(Dataset items)
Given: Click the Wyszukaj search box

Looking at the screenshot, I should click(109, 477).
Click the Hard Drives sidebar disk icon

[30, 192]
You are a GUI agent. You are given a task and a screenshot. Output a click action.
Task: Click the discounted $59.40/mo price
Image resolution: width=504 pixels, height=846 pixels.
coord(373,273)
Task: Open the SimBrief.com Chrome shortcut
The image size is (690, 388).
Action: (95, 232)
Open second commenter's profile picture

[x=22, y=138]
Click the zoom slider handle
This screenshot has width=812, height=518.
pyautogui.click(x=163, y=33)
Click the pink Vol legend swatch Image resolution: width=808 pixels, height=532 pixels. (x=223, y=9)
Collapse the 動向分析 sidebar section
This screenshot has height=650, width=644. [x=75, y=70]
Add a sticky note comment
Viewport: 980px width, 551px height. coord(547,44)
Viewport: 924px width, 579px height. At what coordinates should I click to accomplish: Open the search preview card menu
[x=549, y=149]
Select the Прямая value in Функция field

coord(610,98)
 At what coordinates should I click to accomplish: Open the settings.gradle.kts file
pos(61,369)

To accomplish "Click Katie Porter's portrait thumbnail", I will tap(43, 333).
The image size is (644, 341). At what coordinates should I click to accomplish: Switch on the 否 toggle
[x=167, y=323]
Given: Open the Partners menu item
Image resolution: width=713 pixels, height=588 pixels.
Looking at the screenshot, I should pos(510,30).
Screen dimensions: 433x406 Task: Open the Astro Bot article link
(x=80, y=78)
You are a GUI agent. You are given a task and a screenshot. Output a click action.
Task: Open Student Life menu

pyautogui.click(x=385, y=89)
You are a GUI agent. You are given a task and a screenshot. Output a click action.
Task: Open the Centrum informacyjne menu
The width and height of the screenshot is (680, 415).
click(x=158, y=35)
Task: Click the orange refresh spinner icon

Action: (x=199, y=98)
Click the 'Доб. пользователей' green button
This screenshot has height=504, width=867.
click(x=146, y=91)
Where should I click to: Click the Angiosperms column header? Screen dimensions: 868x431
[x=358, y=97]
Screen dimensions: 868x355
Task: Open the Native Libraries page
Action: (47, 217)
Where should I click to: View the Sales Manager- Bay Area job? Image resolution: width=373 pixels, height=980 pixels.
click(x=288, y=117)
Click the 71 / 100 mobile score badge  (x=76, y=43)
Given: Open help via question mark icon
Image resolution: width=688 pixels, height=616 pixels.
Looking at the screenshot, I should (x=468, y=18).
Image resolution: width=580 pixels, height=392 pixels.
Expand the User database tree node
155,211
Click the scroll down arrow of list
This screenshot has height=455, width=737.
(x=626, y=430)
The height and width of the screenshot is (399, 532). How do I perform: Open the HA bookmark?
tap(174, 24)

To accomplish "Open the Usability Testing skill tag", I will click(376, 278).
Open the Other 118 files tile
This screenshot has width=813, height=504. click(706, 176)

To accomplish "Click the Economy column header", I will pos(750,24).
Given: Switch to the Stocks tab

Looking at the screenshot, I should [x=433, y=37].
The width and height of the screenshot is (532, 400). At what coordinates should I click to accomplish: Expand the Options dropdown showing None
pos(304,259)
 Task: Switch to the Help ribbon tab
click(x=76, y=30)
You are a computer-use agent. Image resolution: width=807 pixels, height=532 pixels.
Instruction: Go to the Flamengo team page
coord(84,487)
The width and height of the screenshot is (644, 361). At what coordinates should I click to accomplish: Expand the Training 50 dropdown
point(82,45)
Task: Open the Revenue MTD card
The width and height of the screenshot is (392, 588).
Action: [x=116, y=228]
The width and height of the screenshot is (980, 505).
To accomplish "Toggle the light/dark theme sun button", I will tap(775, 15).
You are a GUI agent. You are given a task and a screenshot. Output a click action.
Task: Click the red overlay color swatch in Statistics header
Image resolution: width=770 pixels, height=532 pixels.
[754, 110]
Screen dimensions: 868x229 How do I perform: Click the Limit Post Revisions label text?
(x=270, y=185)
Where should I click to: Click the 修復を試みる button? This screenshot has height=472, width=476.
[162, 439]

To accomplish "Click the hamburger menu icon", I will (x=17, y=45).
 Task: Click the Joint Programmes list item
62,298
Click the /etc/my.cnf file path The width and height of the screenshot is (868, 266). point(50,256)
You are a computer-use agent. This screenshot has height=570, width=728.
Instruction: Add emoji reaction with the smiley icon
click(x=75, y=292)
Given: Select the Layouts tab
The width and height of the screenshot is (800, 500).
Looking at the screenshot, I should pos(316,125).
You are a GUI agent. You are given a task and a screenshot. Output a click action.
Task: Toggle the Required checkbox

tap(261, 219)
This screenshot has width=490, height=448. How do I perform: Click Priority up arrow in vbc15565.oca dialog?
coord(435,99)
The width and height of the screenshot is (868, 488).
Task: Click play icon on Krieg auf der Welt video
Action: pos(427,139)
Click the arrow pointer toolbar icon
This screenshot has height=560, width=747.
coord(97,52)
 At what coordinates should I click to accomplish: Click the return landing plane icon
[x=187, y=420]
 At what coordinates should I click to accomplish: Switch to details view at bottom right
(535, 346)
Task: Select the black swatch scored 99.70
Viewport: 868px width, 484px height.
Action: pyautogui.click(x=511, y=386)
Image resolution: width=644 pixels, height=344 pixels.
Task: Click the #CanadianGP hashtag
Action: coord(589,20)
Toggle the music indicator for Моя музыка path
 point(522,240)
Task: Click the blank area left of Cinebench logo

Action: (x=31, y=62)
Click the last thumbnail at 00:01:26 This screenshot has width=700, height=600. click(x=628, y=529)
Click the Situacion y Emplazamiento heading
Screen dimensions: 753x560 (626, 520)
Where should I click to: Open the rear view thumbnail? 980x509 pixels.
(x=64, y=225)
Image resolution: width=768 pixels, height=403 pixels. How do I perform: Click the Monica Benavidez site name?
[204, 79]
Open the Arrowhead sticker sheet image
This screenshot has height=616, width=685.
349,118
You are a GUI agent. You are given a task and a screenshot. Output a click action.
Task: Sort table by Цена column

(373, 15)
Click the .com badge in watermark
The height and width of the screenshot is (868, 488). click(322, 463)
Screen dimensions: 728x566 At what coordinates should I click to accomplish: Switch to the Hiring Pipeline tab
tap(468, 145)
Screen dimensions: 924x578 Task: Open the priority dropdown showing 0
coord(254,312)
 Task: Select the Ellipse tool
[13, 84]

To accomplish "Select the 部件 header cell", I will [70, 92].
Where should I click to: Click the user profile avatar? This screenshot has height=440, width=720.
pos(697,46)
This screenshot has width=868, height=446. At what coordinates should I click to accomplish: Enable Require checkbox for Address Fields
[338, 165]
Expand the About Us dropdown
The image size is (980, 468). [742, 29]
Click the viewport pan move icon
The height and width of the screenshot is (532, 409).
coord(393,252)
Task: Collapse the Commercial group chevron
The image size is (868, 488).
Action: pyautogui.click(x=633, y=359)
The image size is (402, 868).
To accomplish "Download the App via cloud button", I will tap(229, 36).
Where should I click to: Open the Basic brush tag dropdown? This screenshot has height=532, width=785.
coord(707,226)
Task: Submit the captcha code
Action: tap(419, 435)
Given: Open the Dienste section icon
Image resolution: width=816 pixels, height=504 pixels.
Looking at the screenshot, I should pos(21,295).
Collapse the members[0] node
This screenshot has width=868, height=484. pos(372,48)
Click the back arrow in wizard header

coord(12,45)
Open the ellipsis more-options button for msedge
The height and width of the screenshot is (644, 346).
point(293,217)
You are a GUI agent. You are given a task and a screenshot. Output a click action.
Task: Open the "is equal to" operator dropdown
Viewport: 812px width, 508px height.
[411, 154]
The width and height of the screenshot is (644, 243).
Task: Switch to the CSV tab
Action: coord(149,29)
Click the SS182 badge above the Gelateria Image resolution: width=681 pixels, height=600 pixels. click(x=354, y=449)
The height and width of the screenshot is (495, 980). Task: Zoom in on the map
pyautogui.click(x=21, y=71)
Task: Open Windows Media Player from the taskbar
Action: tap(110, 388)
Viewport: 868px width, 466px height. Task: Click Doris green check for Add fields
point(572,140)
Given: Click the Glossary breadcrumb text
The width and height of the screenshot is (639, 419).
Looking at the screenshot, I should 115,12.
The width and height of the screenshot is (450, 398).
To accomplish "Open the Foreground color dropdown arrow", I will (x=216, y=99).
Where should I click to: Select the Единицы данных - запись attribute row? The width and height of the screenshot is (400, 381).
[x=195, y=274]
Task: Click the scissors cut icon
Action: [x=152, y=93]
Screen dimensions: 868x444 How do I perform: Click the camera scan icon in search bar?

→ Exercise brief: Beginning at the top of the data, please return every line until and including the line containing "Click the 'Доб. пользователей' green button", copied exactly, and nothing past it.

→ Exercise solution:
Given: Click the Wyszukaj search box

Looking at the screenshot, I should click(109, 477).
Click the Hard Drives sidebar disk icon

[30, 192]
You are a GUI agent. You are given a task and a screenshot. Output a click action.
Task: Click the discounted $59.40/mo price
Image resolution: width=504 pixels, height=846 pixels.
coord(373,273)
Task: Open the SimBrief.com Chrome shortcut
The image size is (690, 388).
Action: (95, 232)
Open second commenter's profile picture

[x=22, y=138]
Click the zoom slider handle
This screenshot has width=812, height=518.
pyautogui.click(x=163, y=33)
Click the pink Vol legend swatch Image resolution: width=808 pixels, height=532 pixels. (x=223, y=9)
Collapse the 動向分析 sidebar section
This screenshot has height=650, width=644. [x=75, y=70]
Add a sticky note comment
Viewport: 980px width, 551px height. coord(547,44)
Viewport: 924px width, 579px height. At what coordinates should I click to accomplish: Open the search preview card menu
[x=549, y=149]
Select the Прямая value in Функция field

coord(610,98)
 At what coordinates should I click to accomplish: Open the settings.gradle.kts file
pos(61,369)

To accomplish "Click Katie Porter's portrait thumbnail", I will tap(43, 333).
The image size is (644, 341). At what coordinates should I click to accomplish: Switch on the 否 toggle
[x=167, y=323]
Given: Open the Partners menu item
Image resolution: width=713 pixels, height=588 pixels.
Looking at the screenshot, I should pos(510,30).
Screen dimensions: 433x406 Task: Open the Astro Bot article link
(x=80, y=78)
You are a GUI agent. You are given a task and a screenshot. Output a click action.
Task: Open Student Life menu

pyautogui.click(x=385, y=89)
You are a GUI agent. You are given a task and a screenshot. Output a click action.
Task: Open the Centrum informacyjne menu
The width and height of the screenshot is (680, 415).
click(x=158, y=35)
Task: Click the orange refresh spinner icon

Action: (x=199, y=98)
Click the 'Доб. пользователей' green button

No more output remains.